Столкнувшись с ними, Этер Каамал даже не стал выяснять, куда подевались прежние, которых он кое-как помнил. В конце концов, с этой женитьбой отец не выпускал его из чертога почти год, мало ли что могло произойти. Получив команду готовить капканы, егеря взялись за дело: расставили ловушки, обработав каждую медленнодействующим ядом. Рецепт отравы Вал вызнал у Варна, который, как все Клинки Богини, постиг его в Храме Даг. Первые признаки отравления проступали не раньше, чем через двадцать четыре часа, а порой начальная волна недомогания затягивалась почти на трое суток. Дурнота и плохое самочувствие у раненного вопросов не вызовут: в конце концов, угодив ногой в капкан, человек теряет немало крови. Кости может подробить, и это невыносимая боль, а значит, можно испытывать тошноту просто оттого, что измучен.
Самое главное, если упустить нужный момент, кончина неминуема. Дело оставалось за малым: убедить егерей провести Этера тропами, где тот наверняка попадет в ловушку.

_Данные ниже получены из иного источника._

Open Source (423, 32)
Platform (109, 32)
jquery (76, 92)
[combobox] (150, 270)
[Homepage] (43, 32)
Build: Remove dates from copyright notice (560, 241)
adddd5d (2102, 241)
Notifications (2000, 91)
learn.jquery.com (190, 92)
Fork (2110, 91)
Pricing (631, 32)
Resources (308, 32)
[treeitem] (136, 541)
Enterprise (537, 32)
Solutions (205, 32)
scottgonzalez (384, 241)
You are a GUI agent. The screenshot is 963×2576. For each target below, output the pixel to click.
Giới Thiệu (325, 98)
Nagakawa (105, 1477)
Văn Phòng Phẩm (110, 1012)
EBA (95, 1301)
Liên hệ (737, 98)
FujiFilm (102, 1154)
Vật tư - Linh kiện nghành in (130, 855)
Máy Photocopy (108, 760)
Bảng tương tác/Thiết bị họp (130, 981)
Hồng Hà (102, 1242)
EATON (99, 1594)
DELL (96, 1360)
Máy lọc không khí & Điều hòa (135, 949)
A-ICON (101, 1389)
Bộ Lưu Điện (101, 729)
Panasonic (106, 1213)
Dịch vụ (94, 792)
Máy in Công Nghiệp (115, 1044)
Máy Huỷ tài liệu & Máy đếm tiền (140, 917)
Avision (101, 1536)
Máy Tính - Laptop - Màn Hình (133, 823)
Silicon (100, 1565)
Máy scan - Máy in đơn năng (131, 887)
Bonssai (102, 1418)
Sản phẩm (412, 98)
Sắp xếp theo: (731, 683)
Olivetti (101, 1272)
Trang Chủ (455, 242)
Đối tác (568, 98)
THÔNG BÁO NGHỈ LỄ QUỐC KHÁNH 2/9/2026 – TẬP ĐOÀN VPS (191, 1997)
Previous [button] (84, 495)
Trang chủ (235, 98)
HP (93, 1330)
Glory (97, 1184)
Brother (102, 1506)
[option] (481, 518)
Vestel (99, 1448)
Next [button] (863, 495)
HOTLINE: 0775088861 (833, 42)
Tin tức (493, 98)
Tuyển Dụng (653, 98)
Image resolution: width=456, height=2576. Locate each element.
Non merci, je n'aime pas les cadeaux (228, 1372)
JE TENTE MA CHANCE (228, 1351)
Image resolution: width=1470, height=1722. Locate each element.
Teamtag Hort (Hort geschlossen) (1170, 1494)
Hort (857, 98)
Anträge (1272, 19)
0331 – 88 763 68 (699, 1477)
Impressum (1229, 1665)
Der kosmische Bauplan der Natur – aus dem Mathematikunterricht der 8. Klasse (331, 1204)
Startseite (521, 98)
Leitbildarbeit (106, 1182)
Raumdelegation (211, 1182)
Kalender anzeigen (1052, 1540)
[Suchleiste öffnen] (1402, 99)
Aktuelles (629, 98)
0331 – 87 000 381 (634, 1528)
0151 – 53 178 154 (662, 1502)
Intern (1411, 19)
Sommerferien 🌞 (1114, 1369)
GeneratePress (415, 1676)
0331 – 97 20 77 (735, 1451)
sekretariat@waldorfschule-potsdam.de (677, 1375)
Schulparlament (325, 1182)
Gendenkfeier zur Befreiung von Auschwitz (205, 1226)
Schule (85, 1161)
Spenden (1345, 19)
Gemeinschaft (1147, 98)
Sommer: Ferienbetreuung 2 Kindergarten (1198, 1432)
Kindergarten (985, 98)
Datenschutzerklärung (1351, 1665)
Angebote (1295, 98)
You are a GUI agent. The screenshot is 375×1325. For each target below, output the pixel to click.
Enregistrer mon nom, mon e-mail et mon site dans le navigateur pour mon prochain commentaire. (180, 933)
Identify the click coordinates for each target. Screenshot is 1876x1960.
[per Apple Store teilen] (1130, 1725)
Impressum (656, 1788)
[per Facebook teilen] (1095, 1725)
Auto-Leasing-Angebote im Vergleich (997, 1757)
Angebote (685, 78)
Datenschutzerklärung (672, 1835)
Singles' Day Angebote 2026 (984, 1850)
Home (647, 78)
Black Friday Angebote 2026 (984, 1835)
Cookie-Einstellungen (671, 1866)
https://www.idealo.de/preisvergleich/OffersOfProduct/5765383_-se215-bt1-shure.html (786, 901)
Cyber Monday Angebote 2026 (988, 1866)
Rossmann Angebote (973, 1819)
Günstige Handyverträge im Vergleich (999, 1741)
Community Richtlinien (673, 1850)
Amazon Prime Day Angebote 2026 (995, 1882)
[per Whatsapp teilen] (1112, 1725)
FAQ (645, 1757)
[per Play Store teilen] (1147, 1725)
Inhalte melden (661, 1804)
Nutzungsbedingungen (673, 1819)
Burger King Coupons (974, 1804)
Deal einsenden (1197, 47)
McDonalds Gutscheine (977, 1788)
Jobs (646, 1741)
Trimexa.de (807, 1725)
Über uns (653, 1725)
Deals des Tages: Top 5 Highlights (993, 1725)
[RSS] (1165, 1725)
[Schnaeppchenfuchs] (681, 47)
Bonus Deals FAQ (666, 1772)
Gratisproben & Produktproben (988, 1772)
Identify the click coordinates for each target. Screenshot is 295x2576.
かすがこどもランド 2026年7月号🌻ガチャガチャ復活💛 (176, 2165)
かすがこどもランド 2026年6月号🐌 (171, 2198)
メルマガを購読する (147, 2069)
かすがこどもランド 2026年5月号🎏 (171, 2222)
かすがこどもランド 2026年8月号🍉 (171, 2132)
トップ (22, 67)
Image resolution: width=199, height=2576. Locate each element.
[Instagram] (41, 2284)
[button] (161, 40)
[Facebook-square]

Когда Раду вернулся в чертог с вестями об успехе, встретил его только Тахбир: полтора месяца назад танша выехала в чертог к Маатхасу и по сей день там. Переведя дух, Раду поинтересовался охраной танши. Большая часть, ответил Тахбир, отправилась с госпожой, в чертоге осталось только несколько новобранцев во главе с Валом, которому поручено обучать «молодняк» уму-разуму. Отыскав товарища, Раду пал в ноги, заявив, что теперь он вечный Вала должник. Вал на это отреагировал сдержанно. Раду мог напридумывать себе, что угодно, но правда была в том, что бойцами вроде него не разбрасываются. Он в жизни бы не справился с поручением Матери лагерей, не померев от руки Каамалов, которые поймали бы его на месте действия, или от руки тану Яввуз, которая за провал разлучила бы Раду с головой. Даже грозная северная танша порой может сгоряча переоценить собственный расчет. Если однажды она поручила нечто подобное Улу, чтобы тот мог оправдаться и, управившись, даже возглавить отряд таких же неудачников, надеявшихся обелиться любым подвигом, то попытка предпринять схожий шаг в отношении Раду, была откровенно провальной.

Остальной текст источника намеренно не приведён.